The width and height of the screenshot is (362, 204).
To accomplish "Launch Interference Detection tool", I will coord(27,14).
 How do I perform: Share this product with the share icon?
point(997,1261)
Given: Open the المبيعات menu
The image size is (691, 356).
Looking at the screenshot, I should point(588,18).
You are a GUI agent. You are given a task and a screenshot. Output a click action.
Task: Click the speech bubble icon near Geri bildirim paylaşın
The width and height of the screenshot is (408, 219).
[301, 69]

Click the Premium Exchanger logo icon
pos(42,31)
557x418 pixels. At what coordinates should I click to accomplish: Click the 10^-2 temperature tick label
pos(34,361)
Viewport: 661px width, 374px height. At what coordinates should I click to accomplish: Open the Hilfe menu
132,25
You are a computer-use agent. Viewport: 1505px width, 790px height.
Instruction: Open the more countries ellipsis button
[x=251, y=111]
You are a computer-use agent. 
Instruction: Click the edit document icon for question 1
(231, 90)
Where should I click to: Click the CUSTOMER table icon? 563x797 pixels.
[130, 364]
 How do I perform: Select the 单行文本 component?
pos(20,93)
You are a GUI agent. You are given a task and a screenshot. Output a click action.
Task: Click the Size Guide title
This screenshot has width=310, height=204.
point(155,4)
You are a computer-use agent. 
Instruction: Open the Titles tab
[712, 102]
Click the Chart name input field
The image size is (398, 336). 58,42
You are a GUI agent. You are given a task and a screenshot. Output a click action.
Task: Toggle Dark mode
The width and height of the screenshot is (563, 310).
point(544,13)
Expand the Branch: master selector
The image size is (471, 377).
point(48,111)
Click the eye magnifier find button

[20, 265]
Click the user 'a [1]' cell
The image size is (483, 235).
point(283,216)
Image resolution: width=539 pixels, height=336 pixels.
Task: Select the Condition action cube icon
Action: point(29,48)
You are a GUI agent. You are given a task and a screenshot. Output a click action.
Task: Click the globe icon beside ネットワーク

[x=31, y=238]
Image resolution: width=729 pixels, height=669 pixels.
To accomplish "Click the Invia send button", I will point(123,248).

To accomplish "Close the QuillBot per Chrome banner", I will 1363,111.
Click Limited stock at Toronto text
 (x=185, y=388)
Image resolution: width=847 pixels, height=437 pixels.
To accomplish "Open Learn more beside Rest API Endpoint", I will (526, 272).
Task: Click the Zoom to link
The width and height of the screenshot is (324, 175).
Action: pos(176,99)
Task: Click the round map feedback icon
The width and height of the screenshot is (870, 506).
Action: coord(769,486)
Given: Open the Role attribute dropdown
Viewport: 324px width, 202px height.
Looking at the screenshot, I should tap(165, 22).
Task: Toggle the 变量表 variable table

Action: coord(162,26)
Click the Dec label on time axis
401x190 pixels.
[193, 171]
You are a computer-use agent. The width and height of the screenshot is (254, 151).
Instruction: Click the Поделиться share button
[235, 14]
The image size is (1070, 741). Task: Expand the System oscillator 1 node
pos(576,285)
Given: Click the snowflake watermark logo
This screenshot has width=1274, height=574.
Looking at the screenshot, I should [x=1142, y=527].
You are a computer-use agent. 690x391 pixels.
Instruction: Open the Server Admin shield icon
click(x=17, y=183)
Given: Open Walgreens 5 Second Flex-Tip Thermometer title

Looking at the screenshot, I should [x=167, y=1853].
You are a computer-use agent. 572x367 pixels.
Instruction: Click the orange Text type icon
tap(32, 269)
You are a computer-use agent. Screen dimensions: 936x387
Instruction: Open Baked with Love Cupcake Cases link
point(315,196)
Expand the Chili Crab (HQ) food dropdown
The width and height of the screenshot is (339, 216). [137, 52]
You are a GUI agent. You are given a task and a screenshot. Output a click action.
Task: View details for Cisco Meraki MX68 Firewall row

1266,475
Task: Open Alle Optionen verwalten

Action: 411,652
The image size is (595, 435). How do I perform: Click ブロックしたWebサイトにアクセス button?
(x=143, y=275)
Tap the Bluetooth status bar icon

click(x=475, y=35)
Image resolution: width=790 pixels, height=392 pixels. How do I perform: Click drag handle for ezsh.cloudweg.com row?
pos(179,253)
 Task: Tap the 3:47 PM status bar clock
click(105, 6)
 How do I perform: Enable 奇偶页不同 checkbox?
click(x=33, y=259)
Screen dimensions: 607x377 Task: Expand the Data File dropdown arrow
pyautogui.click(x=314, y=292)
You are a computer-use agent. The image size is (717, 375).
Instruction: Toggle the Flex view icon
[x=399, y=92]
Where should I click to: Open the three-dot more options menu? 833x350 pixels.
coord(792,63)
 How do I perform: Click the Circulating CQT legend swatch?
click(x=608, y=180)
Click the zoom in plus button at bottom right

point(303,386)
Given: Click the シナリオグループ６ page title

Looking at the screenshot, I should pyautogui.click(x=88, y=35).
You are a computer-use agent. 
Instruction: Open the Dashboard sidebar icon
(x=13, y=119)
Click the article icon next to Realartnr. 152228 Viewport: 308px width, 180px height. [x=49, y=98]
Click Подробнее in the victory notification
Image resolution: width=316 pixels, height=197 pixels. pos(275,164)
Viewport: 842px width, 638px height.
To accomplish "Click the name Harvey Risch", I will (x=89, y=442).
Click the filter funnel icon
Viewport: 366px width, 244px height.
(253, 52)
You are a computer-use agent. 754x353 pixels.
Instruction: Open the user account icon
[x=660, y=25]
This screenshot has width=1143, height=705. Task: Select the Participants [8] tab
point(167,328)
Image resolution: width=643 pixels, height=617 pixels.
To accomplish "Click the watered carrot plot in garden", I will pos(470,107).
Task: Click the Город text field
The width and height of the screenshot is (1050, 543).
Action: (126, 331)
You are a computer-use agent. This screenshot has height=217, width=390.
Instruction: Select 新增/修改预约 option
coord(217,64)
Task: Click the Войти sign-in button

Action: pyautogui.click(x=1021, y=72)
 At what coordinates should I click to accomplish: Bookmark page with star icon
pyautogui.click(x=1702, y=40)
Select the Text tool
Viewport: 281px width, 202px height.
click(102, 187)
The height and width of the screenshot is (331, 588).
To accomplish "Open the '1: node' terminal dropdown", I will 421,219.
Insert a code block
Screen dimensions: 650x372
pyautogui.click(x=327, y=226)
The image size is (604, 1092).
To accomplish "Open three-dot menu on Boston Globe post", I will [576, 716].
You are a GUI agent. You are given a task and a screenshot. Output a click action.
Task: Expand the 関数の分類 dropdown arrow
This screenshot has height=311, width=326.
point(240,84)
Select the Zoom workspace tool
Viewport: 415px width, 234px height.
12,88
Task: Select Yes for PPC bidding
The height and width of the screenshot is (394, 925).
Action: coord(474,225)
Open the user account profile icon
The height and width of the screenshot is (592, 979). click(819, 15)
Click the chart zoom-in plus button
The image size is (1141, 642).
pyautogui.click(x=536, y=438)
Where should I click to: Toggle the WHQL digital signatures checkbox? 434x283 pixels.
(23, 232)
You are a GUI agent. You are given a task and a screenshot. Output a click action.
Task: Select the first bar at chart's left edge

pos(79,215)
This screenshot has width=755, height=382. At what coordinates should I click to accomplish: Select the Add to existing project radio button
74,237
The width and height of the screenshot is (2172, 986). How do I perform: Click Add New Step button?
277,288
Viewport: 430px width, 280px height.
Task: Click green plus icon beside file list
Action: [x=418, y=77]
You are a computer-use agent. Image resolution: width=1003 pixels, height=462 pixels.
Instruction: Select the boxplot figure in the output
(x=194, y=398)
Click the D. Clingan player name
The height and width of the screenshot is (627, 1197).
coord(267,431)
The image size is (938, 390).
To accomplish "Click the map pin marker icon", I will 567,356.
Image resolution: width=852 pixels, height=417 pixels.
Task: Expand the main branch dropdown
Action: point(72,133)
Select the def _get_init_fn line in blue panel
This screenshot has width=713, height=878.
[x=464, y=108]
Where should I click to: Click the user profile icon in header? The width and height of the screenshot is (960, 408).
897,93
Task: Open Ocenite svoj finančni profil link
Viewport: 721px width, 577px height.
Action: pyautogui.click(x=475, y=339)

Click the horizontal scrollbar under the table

— Problem statement —
Each line in the data that holds the string "tool" needs to be copied.

— Written answer —
To accomplish "Launch Interference Detection tool", I will coord(27,14).
Select the Text tool
Select the Zoom workspace tool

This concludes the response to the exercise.